━━ Provided data
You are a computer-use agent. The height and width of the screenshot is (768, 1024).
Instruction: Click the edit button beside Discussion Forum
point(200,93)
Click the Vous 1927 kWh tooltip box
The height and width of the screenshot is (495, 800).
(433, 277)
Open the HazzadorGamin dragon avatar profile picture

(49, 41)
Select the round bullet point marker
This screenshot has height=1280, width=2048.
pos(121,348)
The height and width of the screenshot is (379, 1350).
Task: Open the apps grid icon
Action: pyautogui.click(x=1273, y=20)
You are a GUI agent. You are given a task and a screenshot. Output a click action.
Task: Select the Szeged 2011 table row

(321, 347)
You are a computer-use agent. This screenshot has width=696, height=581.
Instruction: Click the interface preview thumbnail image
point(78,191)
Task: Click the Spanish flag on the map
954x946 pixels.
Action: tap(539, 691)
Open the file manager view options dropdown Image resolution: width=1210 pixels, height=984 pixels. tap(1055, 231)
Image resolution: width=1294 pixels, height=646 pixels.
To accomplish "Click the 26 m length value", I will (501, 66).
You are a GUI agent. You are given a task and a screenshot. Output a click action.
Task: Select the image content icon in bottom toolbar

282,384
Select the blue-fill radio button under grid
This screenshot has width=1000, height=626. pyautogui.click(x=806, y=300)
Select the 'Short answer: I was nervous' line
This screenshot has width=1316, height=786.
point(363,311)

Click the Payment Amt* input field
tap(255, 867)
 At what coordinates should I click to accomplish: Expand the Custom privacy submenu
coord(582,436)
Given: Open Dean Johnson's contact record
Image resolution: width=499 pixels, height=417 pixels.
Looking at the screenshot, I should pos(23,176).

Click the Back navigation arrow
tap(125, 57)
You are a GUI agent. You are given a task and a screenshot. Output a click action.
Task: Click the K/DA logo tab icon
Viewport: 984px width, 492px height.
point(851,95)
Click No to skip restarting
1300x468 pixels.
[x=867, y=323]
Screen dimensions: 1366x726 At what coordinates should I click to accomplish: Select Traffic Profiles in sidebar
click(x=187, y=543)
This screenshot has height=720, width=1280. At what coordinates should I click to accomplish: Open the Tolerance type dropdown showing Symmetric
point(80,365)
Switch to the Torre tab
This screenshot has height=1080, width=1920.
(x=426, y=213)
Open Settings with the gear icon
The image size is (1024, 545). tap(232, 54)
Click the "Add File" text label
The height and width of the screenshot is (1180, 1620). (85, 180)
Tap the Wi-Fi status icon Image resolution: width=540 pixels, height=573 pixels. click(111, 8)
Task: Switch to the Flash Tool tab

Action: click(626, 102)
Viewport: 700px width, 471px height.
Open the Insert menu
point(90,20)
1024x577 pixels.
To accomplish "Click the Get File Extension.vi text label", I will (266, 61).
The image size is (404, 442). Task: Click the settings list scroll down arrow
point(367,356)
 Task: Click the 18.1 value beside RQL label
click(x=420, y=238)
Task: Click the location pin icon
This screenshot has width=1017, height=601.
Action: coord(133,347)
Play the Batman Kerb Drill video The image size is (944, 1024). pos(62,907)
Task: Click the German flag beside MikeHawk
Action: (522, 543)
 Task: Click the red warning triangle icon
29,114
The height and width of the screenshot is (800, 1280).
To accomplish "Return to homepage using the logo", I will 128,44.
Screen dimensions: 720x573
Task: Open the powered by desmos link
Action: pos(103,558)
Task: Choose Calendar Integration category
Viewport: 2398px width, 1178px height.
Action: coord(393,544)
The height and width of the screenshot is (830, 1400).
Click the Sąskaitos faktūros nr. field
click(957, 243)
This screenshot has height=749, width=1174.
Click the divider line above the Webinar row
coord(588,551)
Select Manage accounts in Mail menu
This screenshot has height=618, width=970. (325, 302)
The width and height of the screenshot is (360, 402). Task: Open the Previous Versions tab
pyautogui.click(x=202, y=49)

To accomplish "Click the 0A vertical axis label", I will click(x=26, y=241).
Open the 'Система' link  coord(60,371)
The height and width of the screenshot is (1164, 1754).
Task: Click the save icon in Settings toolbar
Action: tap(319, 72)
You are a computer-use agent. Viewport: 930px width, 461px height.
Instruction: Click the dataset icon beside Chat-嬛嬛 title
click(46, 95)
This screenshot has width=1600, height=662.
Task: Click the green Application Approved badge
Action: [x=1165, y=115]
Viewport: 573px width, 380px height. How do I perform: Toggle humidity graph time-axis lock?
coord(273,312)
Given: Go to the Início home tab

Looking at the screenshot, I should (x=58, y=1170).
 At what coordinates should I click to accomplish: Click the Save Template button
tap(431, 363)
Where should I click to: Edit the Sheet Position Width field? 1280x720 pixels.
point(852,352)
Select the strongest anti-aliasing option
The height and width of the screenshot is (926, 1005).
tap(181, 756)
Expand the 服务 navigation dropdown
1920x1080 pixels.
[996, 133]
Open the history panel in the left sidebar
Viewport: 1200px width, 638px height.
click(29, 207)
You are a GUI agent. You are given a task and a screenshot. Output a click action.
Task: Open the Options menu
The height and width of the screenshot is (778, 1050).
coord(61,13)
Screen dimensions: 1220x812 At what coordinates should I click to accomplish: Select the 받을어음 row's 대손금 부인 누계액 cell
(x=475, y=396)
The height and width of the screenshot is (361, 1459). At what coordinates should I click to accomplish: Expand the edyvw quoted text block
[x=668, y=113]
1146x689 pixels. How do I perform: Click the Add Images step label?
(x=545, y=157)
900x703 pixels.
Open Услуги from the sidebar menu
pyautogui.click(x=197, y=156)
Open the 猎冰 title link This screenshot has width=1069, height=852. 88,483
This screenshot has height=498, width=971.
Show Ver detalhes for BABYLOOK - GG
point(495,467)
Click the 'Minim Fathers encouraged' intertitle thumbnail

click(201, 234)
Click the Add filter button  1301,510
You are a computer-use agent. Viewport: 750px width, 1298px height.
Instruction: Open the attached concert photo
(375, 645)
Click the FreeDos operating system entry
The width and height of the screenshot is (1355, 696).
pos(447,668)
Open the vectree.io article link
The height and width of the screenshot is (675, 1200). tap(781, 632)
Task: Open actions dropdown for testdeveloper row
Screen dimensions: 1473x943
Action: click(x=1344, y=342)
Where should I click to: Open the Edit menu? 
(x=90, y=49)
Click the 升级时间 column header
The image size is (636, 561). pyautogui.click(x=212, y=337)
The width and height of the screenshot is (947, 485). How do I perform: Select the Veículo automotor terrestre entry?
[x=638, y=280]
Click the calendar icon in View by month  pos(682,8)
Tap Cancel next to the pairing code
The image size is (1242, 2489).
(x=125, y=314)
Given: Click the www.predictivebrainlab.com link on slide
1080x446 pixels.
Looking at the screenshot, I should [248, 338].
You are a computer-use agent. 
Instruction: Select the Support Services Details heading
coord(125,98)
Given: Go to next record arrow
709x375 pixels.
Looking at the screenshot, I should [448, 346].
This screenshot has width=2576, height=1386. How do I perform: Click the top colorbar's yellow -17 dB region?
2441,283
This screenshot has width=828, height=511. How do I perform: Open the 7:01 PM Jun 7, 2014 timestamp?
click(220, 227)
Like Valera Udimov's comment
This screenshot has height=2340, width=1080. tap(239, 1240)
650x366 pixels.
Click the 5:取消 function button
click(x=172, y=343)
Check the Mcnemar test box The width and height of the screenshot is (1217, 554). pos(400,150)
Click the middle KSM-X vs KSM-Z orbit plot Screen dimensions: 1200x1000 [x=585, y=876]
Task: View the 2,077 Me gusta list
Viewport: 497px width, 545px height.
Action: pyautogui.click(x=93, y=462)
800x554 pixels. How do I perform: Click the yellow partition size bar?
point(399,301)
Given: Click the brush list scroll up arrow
━━━━
### What you are asked to do
Restate the entries. Match them exactly.

### Exercise response
You are a computer-use agent. The height and width of the screenshot is (768, 1024).
Instruction: Click the edit button beside Discussion Forum
point(200,93)
Click the Vous 1927 kWh tooltip box
The height and width of the screenshot is (495, 800).
(433, 277)
Open the HazzadorGamin dragon avatar profile picture

(49, 41)
Select the round bullet point marker
This screenshot has height=1280, width=2048.
pos(121,348)
The height and width of the screenshot is (379, 1350).
Task: Open the apps grid icon
Action: pyautogui.click(x=1273, y=20)
You are a GUI agent. You are given a task and a screenshot. Output a click action.
Task: Select the Szeged 2011 table row

(321, 347)
You are a computer-use agent. This screenshot has width=696, height=581.
Instruction: Click the interface preview thumbnail image
point(78,191)
Task: Click the Spanish flag on the map
954x946 pixels.
Action: tap(539, 691)
Open the file manager view options dropdown Image resolution: width=1210 pixels, height=984 pixels. tap(1055, 231)
Image resolution: width=1294 pixels, height=646 pixels.
To accomplish "Click the 26 m length value", I will (501, 66).
You are a GUI agent. You are given a task and a screenshot. Output a click action.
Task: Select the image content icon in bottom toolbar

282,384
Select the blue-fill radio button under grid
This screenshot has width=1000, height=626. pyautogui.click(x=806, y=300)
Select the 'Short answer: I was nervous' line
This screenshot has width=1316, height=786.
point(363,311)

Click the Payment Amt* input field
tap(255, 867)
 At what coordinates should I click to accomplish: Expand the Custom privacy submenu
coord(582,436)
Given: Open Dean Johnson's contact record
Image resolution: width=499 pixels, height=417 pixels.
Looking at the screenshot, I should pos(23,176).

Click the Back navigation arrow
tap(125, 57)
You are a GUI agent. You are given a task and a screenshot. Output a click action.
Task: Click the K/DA logo tab icon
Viewport: 984px width, 492px height.
point(851,95)
Click No to skip restarting
1300x468 pixels.
[x=867, y=323]
Screen dimensions: 1366x726 At what coordinates should I click to accomplish: Select Traffic Profiles in sidebar
click(x=187, y=543)
This screenshot has height=720, width=1280. At what coordinates should I click to accomplish: Open the Tolerance type dropdown showing Symmetric
point(80,365)
Switch to the Torre tab
This screenshot has height=1080, width=1920.
(x=426, y=213)
Open Settings with the gear icon
The image size is (1024, 545). tap(232, 54)
Click the "Add File" text label
The height and width of the screenshot is (1180, 1620). (85, 180)
Tap the Wi-Fi status icon Image resolution: width=540 pixels, height=573 pixels. click(111, 8)
Task: Switch to the Flash Tool tab

Action: click(626, 102)
Viewport: 700px width, 471px height.
Open the Insert menu
point(90,20)
1024x577 pixels.
To accomplish "Click the Get File Extension.vi text label", I will (266, 61).
The image size is (404, 442). Task: Click the settings list scroll down arrow
point(367,356)
 Task: Click the 18.1 value beside RQL label
click(x=420, y=238)
Task: Click the location pin icon
This screenshot has width=1017, height=601.
Action: coord(133,347)
Play the Batman Kerb Drill video The image size is (944, 1024). pos(62,907)
Task: Click the German flag beside MikeHawk
Action: (522, 543)
 Task: Click the red warning triangle icon
29,114
The height and width of the screenshot is (800, 1280).
To accomplish "Return to homepage using the logo", I will 128,44.
Screen dimensions: 720x573
Task: Open the powered by desmos link
Action: pos(103,558)
Task: Choose Calendar Integration category
Viewport: 2398px width, 1178px height.
Action: coord(393,544)
The height and width of the screenshot is (830, 1400).
Click the Sąskaitos faktūros nr. field
click(957, 243)
This screenshot has height=749, width=1174.
Click the divider line above the Webinar row
coord(588,551)
Select Manage accounts in Mail menu
This screenshot has height=618, width=970. (325, 302)
The width and height of the screenshot is (360, 402). Task: Open the Previous Versions tab
pyautogui.click(x=202, y=49)

To accomplish "Click the 0A vertical axis label", I will click(x=26, y=241).
Open the 'Система' link  coord(60,371)
The height and width of the screenshot is (1164, 1754).
Task: Click the save icon in Settings toolbar
Action: tap(319, 72)
You are a computer-use agent. Viewport: 930px width, 461px height.
Instruction: Click the dataset icon beside Chat-嬛嬛 title
click(46, 95)
This screenshot has width=1600, height=662.
Task: Click the green Application Approved badge
Action: [x=1165, y=115]
Viewport: 573px width, 380px height. How do I perform: Toggle humidity graph time-axis lock?
coord(273,312)
Given: Go to the Início home tab

Looking at the screenshot, I should (x=58, y=1170).
 At what coordinates should I click to accomplish: Click the Save Template button
tap(431, 363)
Where should I click to: Edit the Sheet Position Width field? 1280x720 pixels.
point(852,352)
Select the strongest anti-aliasing option
The height and width of the screenshot is (926, 1005).
tap(181, 756)
Expand the 服务 navigation dropdown
1920x1080 pixels.
[996, 133]
Open the history panel in the left sidebar
Viewport: 1200px width, 638px height.
click(29, 207)
You are a GUI agent. You are given a task and a screenshot. Output a click action.
Task: Open the Options menu
The height and width of the screenshot is (778, 1050).
coord(61,13)
Screen dimensions: 1220x812 At what coordinates should I click to accomplish: Select the 받을어음 row's 대손금 부인 누계액 cell
(x=475, y=396)
The height and width of the screenshot is (361, 1459). At what coordinates should I click to accomplish: Expand the edyvw quoted text block
[x=668, y=113]
1146x689 pixels. How do I perform: Click the Add Images step label?
(x=545, y=157)
900x703 pixels.
Open Услуги from the sidebar menu
pyautogui.click(x=197, y=156)
Open the 猎冰 title link This screenshot has width=1069, height=852. 88,483
This screenshot has height=498, width=971.
Show Ver detalhes for BABYLOOK - GG
point(495,467)
Click the 'Minim Fathers encouraged' intertitle thumbnail

click(201, 234)
Click the Add filter button  1301,510
You are a computer-use agent. Viewport: 750px width, 1298px height.
Instruction: Open the attached concert photo
(375, 645)
Click the FreeDos operating system entry
The width and height of the screenshot is (1355, 696).
pos(447,668)
Open the vectree.io article link
The height and width of the screenshot is (675, 1200). tap(781, 632)
Task: Open actions dropdown for testdeveloper row
Screen dimensions: 1473x943
Action: click(x=1344, y=342)
Where should I click to: Open the Edit menu? 
(x=90, y=49)
Click the 升级时间 column header
The image size is (636, 561). pyautogui.click(x=212, y=337)
The width and height of the screenshot is (947, 485). How do I perform: Select the Veículo automotor terrestre entry?
[x=638, y=280]
Click the calendar icon in View by month  pos(682,8)
Tap Cancel next to the pairing code
The image size is (1242, 2489).
(x=125, y=314)
Given: Click the www.predictivebrainlab.com link on slide
1080x446 pixels.
Looking at the screenshot, I should [248, 338].
You are a computer-use agent. 
Instruction: Select the Support Services Details heading
coord(125,98)
Given: Go to next record arrow
709x375 pixels.
Looking at the screenshot, I should [448, 346].
This screenshot has width=2576, height=1386. How do I perform: Click the top colorbar's yellow -17 dB region?
2441,283
This screenshot has width=828, height=511. How do I perform: Open the 7:01 PM Jun 7, 2014 timestamp?
click(220, 227)
Like Valera Udimov's comment
This screenshot has height=2340, width=1080. tap(239, 1240)
650x366 pixels.
Click the 5:取消 function button
click(x=172, y=343)
Check the Mcnemar test box The width and height of the screenshot is (1217, 554). pos(400,150)
Click the middle KSM-X vs KSM-Z orbit plot Screen dimensions: 1200x1000 [x=585, y=876]
Task: View the 2,077 Me gusta list
Viewport: 497px width, 545px height.
Action: pyautogui.click(x=93, y=462)
800x554 pixels. How do I perform: Click the yellow partition size bar?
point(399,301)
Given: Click the brush list scroll up arrow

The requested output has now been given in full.